As entidades representativas dos setores de energia eólica e solar, Abeeólica e Absolar, formalizaram junto à Aneel um pedido de socorro regulatório. Em caráter de urgência, as associações solicitaram que a agência estenda, por pelo menos mais 60 dias, a suspensão da cobrança de valores referentes a ressarcimentos de energia não entregue por curtailment — cortes na geração por restrições operacionais no sistema elétrico.

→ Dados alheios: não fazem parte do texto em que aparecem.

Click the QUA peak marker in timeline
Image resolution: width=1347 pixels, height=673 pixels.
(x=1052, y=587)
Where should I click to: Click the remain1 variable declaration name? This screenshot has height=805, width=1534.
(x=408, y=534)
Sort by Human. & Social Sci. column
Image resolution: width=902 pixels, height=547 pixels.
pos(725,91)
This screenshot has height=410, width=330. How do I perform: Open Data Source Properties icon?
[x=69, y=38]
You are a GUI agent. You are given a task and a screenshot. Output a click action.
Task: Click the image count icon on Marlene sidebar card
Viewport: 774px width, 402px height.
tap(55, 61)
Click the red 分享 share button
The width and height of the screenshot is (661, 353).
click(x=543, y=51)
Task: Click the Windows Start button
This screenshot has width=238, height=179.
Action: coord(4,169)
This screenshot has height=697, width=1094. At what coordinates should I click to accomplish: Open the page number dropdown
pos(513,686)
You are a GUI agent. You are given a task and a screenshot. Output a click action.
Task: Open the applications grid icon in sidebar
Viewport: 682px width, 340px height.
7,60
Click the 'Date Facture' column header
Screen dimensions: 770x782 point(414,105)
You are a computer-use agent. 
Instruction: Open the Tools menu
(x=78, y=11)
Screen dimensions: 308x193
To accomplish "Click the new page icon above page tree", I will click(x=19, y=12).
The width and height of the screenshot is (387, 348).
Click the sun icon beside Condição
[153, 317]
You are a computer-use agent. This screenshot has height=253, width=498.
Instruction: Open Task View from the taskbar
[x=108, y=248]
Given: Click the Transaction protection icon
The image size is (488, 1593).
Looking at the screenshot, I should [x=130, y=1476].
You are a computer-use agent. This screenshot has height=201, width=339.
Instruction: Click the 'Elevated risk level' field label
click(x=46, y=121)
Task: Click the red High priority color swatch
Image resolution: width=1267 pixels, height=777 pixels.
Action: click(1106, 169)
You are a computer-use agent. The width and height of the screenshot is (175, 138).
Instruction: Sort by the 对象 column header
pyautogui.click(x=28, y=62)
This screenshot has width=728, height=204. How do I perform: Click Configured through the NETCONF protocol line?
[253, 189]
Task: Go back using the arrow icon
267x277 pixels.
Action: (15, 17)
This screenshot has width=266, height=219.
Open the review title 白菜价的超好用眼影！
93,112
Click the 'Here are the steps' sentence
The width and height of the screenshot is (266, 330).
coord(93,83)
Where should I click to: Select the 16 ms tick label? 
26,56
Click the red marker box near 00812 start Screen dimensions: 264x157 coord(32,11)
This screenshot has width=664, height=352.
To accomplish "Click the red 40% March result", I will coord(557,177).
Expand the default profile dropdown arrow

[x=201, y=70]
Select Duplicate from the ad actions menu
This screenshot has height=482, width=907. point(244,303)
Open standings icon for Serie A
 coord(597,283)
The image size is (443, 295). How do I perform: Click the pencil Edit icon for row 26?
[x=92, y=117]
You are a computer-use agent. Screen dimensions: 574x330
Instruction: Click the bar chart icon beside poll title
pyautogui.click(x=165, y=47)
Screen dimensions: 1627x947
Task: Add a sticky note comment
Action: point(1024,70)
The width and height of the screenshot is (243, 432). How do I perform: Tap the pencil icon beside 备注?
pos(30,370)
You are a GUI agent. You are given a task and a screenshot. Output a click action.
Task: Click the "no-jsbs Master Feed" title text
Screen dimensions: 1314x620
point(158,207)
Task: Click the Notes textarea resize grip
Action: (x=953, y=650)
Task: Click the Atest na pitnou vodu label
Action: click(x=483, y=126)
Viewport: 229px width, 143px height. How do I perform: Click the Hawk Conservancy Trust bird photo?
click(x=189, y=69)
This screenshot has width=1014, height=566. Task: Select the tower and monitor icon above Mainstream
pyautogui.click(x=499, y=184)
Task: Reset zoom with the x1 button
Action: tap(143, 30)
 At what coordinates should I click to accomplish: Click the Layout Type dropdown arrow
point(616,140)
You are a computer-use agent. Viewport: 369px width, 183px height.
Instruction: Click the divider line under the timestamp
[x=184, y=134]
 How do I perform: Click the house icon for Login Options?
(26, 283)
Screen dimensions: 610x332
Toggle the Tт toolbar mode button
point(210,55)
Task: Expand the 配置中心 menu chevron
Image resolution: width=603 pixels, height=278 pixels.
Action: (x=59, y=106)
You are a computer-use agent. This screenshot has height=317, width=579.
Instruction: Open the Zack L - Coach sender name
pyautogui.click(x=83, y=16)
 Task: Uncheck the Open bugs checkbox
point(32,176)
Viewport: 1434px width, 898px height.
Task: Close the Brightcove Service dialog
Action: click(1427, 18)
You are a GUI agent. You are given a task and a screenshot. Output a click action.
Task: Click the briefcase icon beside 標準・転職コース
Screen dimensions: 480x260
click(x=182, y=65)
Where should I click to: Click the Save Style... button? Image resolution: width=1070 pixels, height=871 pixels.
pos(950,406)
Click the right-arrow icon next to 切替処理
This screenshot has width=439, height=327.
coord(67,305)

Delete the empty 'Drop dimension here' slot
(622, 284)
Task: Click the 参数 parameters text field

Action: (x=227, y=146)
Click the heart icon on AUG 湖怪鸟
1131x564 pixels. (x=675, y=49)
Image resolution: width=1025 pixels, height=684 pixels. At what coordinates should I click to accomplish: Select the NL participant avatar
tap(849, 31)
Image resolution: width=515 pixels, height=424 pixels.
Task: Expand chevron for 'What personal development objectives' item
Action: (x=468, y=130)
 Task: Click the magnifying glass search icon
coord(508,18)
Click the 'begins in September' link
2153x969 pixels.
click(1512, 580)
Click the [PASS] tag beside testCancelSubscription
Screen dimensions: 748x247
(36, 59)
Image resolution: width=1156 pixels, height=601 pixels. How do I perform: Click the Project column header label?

O impasse central gira em torno da ausência de um termo de compromisso oficial. As empresas aguardam que o Ministério de Minas e Energia (MME) defina as diretrizes e o cronograma de adesão previstos na Lei 15.269. Sem esse respaldo, as usinas temem ser penalizadas financeiramente por cortes de geração ocorridos entre 2023 e novembro de 2025, período que ainda carece de uma regulamentação definitiva.
Segurança jurídica e eficiência financeira
O pleito das associações busca viabilizar um encontro de contas estratégico. Como muitas destas plantas de geração possuem valores a receber, o setor defende que postergar a cobrança é a medida mais sensata para evitar movimentações financeiras desnecessárias. A suspensão dos ressarcimentos já foi prorrogada três vezes desde o início de 2026, por meio de medidas cautelares autorizadas pela CCEE e chanceladas pela Aneel.
“A retomada das cobranças agora poderia submeter os agentes a critérios obsoletos, que serão inevitavelmente alterados pela nova legislação, gerando um passivo de retrabalho operacional para o sistema”, argumentam as associações em nota técnica enviada ao diretor-geral Sandoval Feitosa.
Desafios na regulação do setor
A preocupação das entidades é que a aplicação de metodologias de cálculo atuais, sem a devida adequação da Resolução 1.030/2022 às novas exigências legais, resulte em distorções financeiras. O setor alerta que a regulamentação do MME é fundamental para que as regras de ressarcimento sejam aplicadas com clareza, evitando que a Câmara de Comercialização de Energia Elétrica (CCEE) tenha que refazer cálculos complexos após a implementação das normas definitivas.
Até o momento, a Aneel tem reconhecido que a complexidade trazida pela Lei 15.269 justifica a cautela. A expectativa do mercado é que o regulador mantenha o fôlego das geradoras enquanto a relatoria do processo, que segue sob análise da agência, não define o novo cenário para a geração frustrada. A decisão sobre esta nova prorrogação é vista como vital para garantir a estabilidade financeira de projetos que sofrem com as limitações de escoamento no SIN (Sistema Interligado Nacional).